2. The increase speed will affect the flux density (B) of the motor.
Flux density = B = Ø/Area ∝ (Volt/frequency)
where
Ø = flux
V = voltage
f = frequency
Assuming the voltage (V) is the same (constant) when running the motor at 50hz and 60hz,= we can rewrite the above flux density formula to the below
B ∝ 1/frequency, flux density is inversely proportion with frequency, so when frequency increases the flux density decreases and vice versa. And as flux density decreases, flux Ø decreases. Reduce flux will reduce the torque capability of the motor.
3. The third problem operating a 50hz induction motor at 60hz, will increase the rotor reactance that will cause the power factor to reduce.
Let’s take a look at he maths
Reactance X = 2 π fr L,
where
fr = the frequency of the rotor
L = inductance of the rotor
if fr increases X increases
Power factor, pf = R/Z
where
R = resistance
Z = impedance
When Z increases while R remained constant, pf will reduce.

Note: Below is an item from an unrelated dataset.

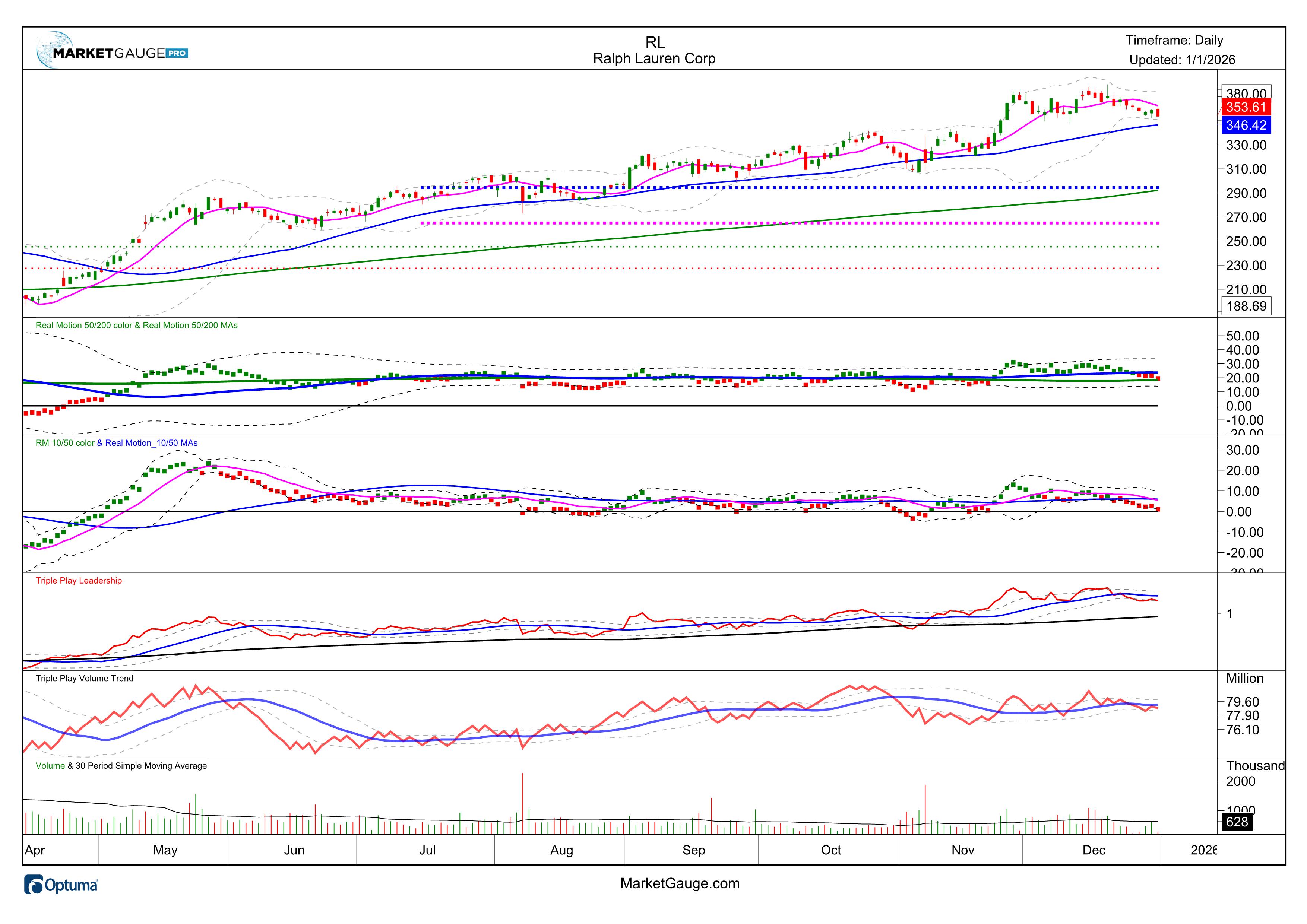Click the red 353.61 price label
This screenshot has width=1307, height=924.
click(x=1246, y=108)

and P = I2R; increase current (I) will increase hence the motor will generate more heat.
So what is the solution?
We recall that B ∝ V/f
therefore
if V1 = 400V, f1 = 50hz and f2 = 60hz,=
then
V1/f1 = V2/f2
hence
V2 = V1/f1 * f2 = 400V x 60hz/50hz,= we will need to increase the supply voltage to 480V which is not always practical. Therefore it is always best to run the induction motor within its design specification.